Well, who couldn’t agree to that? Right? But here’s where I’m going to guess that Sen. Tester and I differ in our approach. For him, the emphasis is probably on “together,” whereas for me, the emphasis is on “work.” Because the Senate isn’t “working,” but they’re “together” whether they like it or not.

The Senate’s not working, because there are something like 400 bills that have been passed by the House during the 111th Congress that the Senate has failed to consider. The Senate’s not working, because there are dozens and dozens of executive nominations gathering dust. But most of all, the Senate’s not working because it doesn’t take any work to stop it from working. And that’s what the Republicans are interested in doing. Worse, current rules make stopping the Senate from doing its work the easiest thing in the world to do.

That’s just plain wrong, and I’ll bet anything Senator Tester would agree with that. I’m guessing that’s true because Senator Tester seems like the kind of guy who prides himself on his hard work, whether it’s on the farm or in the Senate.

And he strikes me as a fair guy, too. So I know he’ll understand when I say that if you want to allow for extended debate to let the minority be heard, that’s fine.

But it’s not free.

You should have to work — and work hard — to be able to stop an important bill. You should have to work yourself half to death to be able to derail an entire legislative agenda. And quite frankly, you shouldn’t count on ever seeing the light of day again if you’re looking to bottle up the entire agenda of the biggest Senate majority elected in decades. It should be that hard to do.

But it’s not. Most times, you don’t even have to lift a finger. And you know Jon Tester can’t really be OK with that.

The filibuster is no longer a measure of the courage and dedication of a single Senator, fighting against all odds to demand that his voice be heard. Today’s filibuster is the coordinated act of an entire party caucus, and it’s hardly ever aimed at getting additional debate time, but rather at stifling debate and preventing Senators from doing the job we sent them to Washington (and paid them with your tax dollars) to do. And that’s to vote. To make the tough calls and the hard decisions on public policy, and choose a direction for America. They’re not doing it though. And they’re not doing it because the filibuster makes it impossible for them to do it. (But that’s not stopping their paychecks, in case you were wondering!)

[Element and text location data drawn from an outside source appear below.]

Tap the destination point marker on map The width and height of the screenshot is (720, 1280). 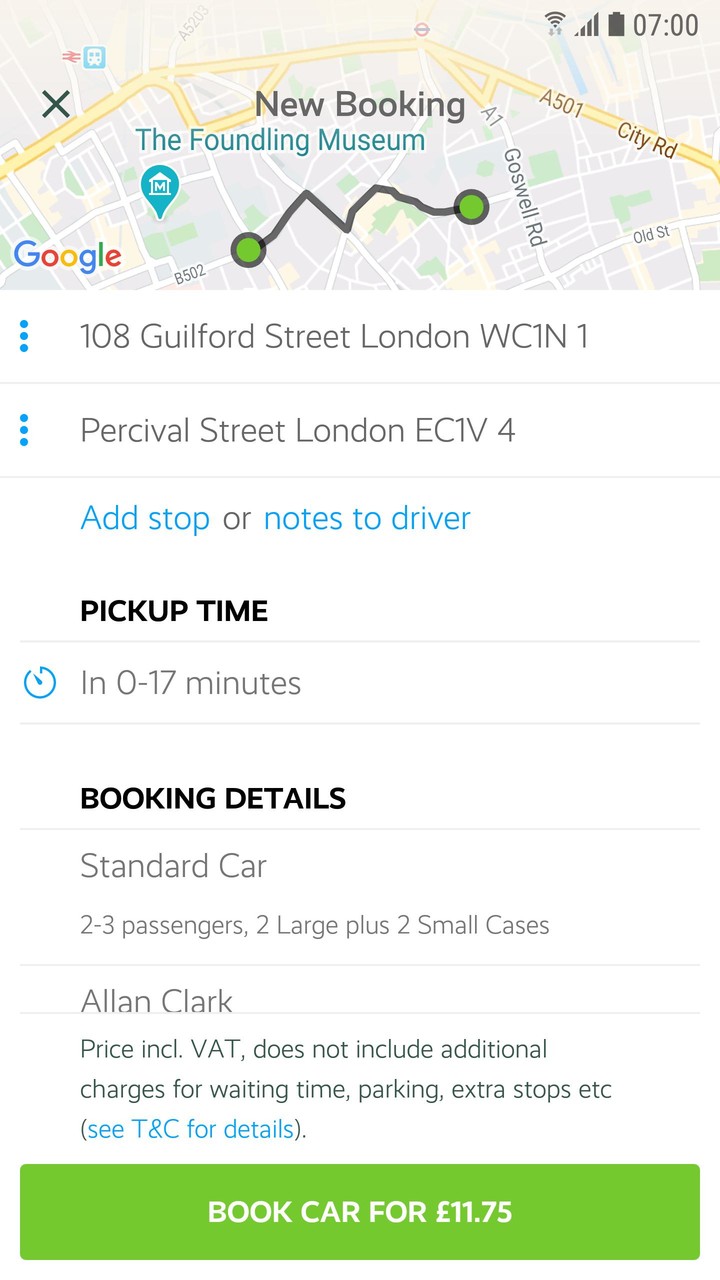pyautogui.click(x=471, y=207)
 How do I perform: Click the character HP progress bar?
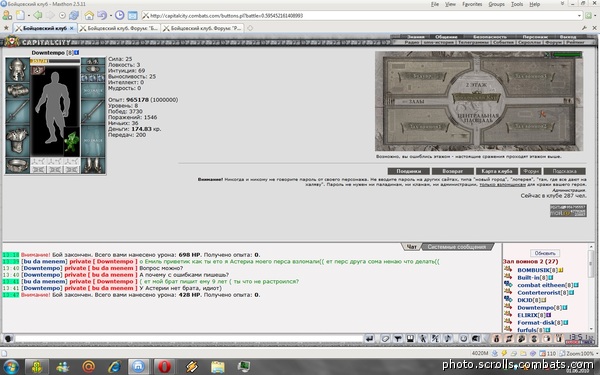point(55,61)
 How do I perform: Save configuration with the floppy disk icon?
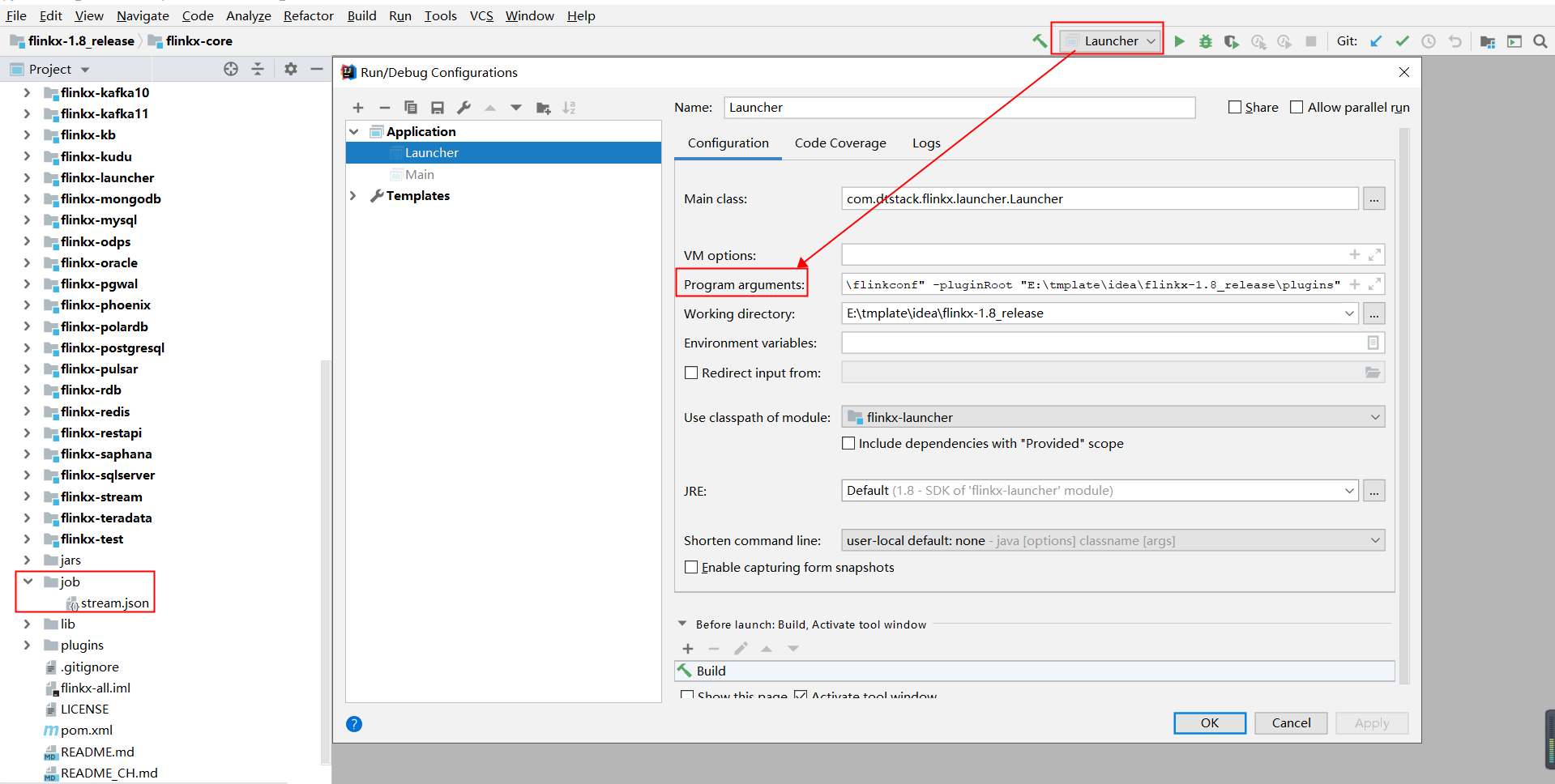point(438,108)
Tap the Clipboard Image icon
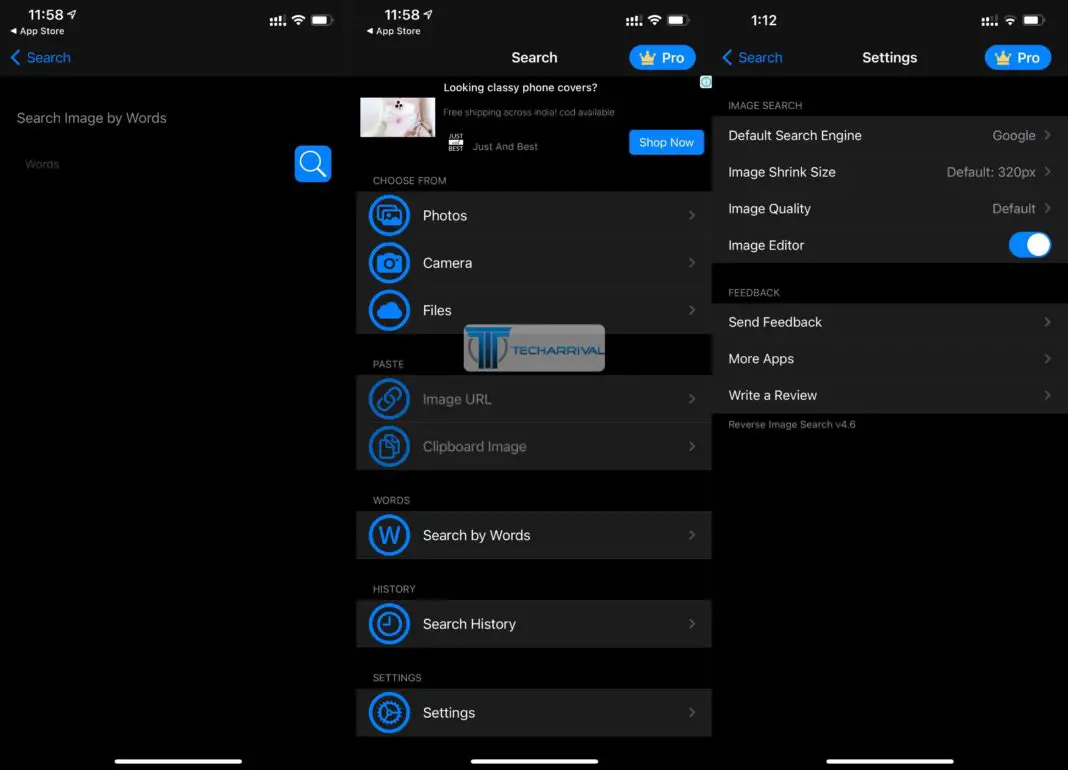The width and height of the screenshot is (1068, 770). 389,447
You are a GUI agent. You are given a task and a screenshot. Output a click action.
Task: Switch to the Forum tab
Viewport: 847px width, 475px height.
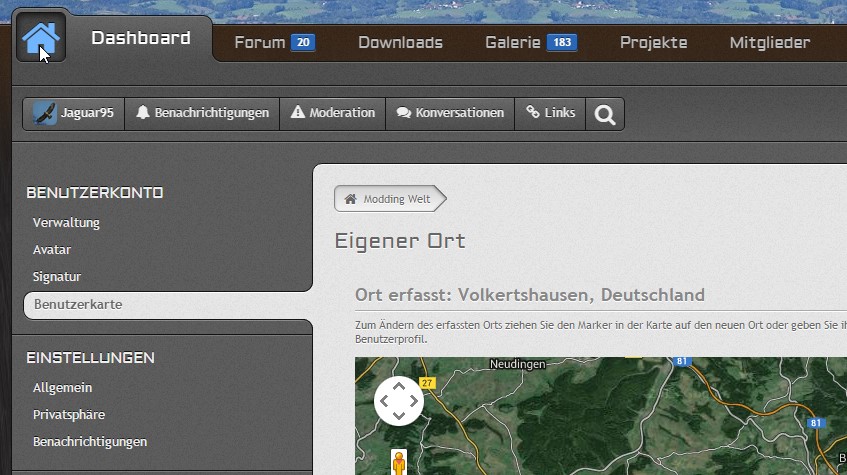(274, 42)
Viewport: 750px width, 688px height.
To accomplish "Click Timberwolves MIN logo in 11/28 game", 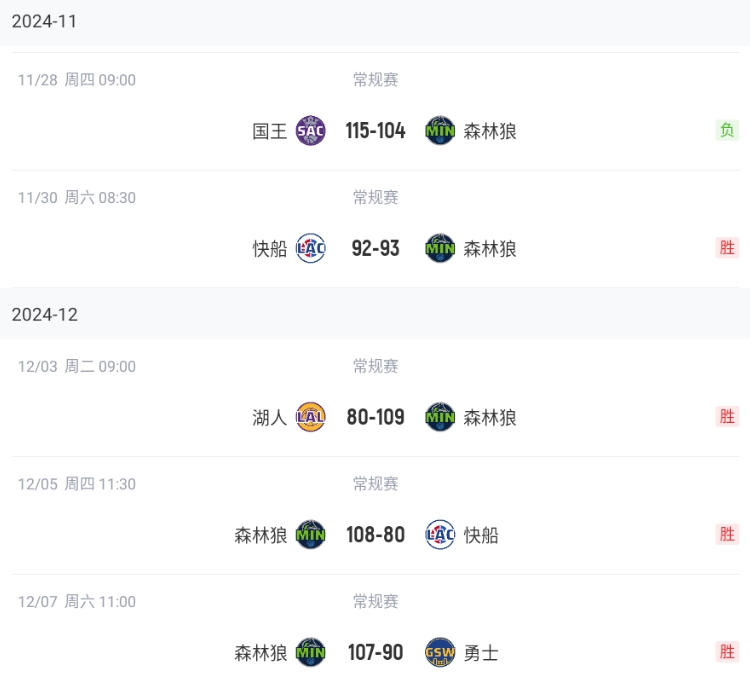I will pos(440,131).
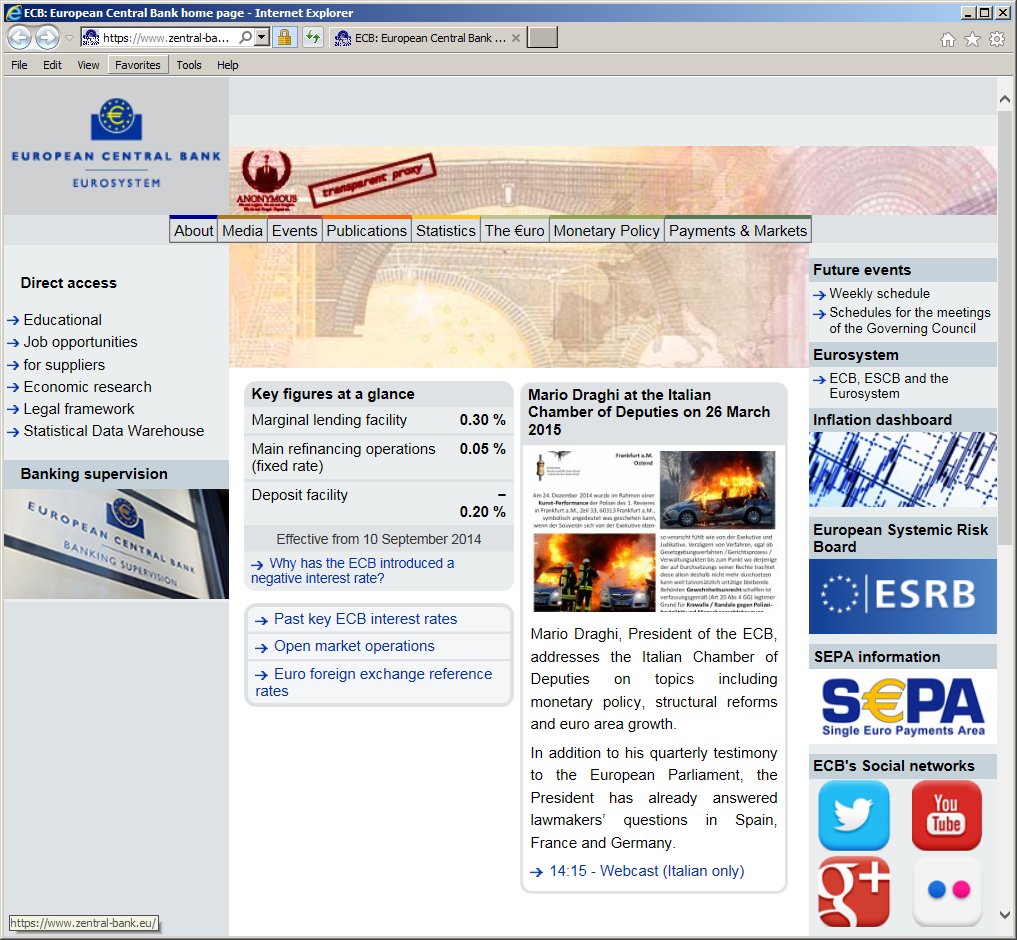The image size is (1017, 940).
Task: Open the Statistics navigation tab
Action: 445,230
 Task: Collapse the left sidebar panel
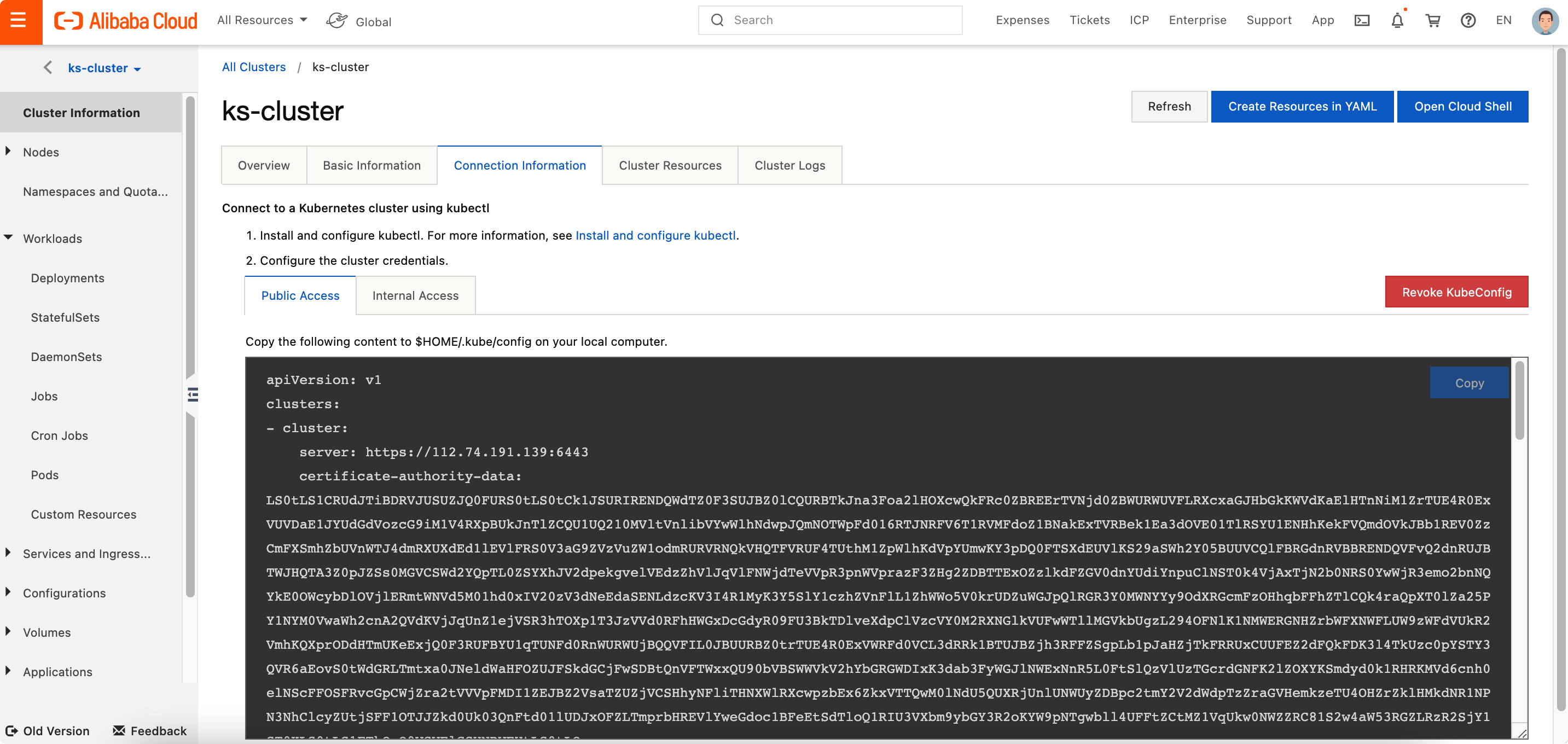pos(193,394)
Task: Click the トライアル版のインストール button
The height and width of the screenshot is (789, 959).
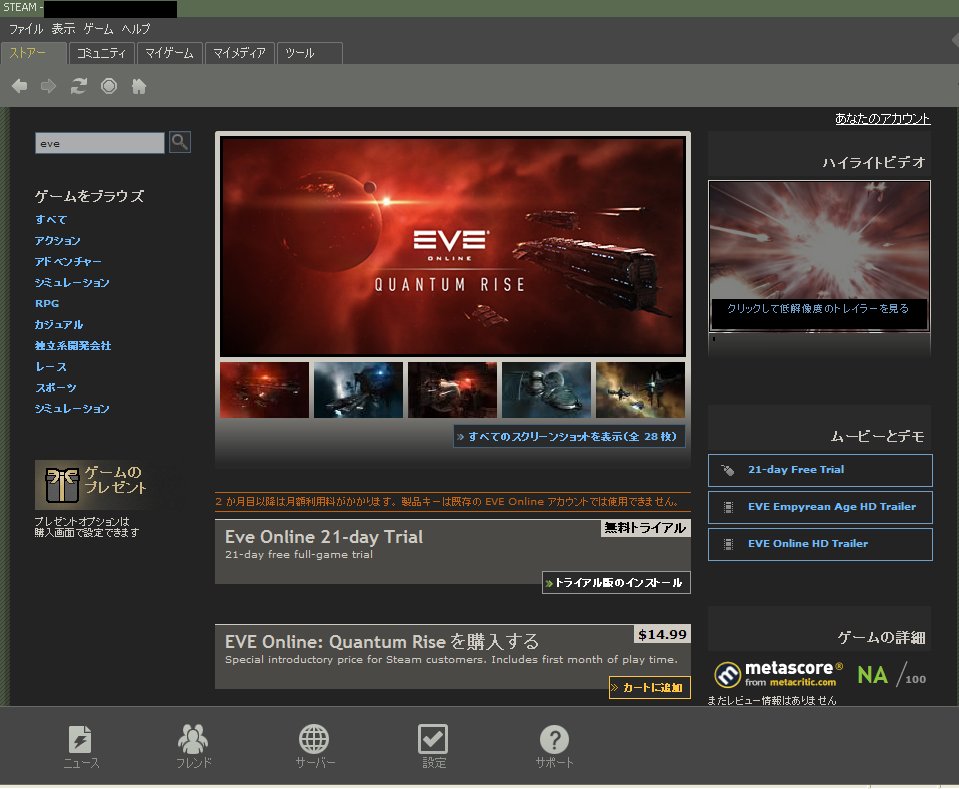Action: [x=616, y=583]
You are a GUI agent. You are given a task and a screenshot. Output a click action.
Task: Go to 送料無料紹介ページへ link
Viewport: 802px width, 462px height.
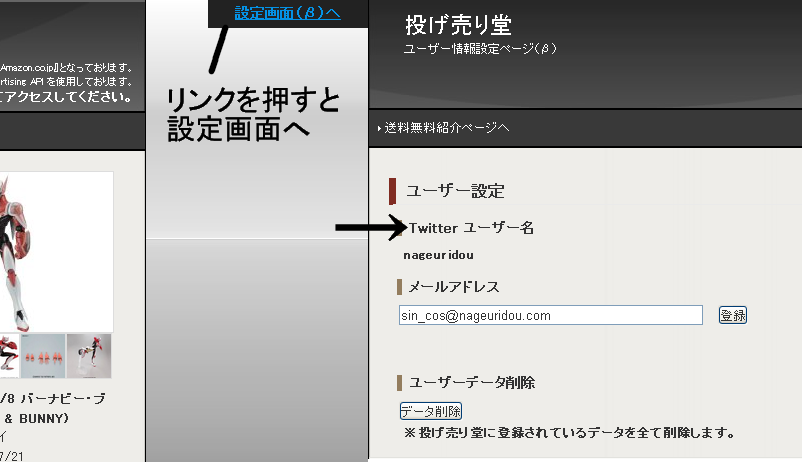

Stopping an entire legislative agenda — or even just demanding a little bit of extra time to debate and consider an important decision — ought to take real, honest, hard work. And that should mean being on the floor to participate in that debate you demanded. How can anybody “work together” if one side doesn’t even have to show up?

That’s the current state of the filibuster. The minority need only show up once in a while to vote “no” on whether or not to end debate, but they don’t have to show up more than one at a time to actually participate in that debate. Just talk about nothing, one at a time, and then pass it on to a colleague when you feel like heading out for a drink. And once in a while, call in your buddies to show up to say “no.”

That’s not work.

But the majority does have to do the hard work. They’re the ones who prepare measures for floor consideration. Who shepherd it through committee. Who gather support for it among colleagues and interest groups and constituents. Where’s the “work” from the minority? All they do in this “working together” business is show up and say “no.”

Well, I imagine that even Senator Tester would like to see that change. Only there’s no way to change it without opening up to the possibility of changing Senate rules, because so long as there’s no way to make Senators do their work, he can wish all day long that his Republican colleagues would “work together” with him and it won’t make a damn bit of difference. Maybe he has been wishing, but I certainly haven’t seen it happening. Have you? It must not be working real well. And I’ve got to believe that the reason it’s not working real well is that the rules make it so that you have more power when you refuse to work than you do when you agree to pitch in.

That’s got to change. And if Jon Tester doesn’t think so, I’d love to hear him tell me why.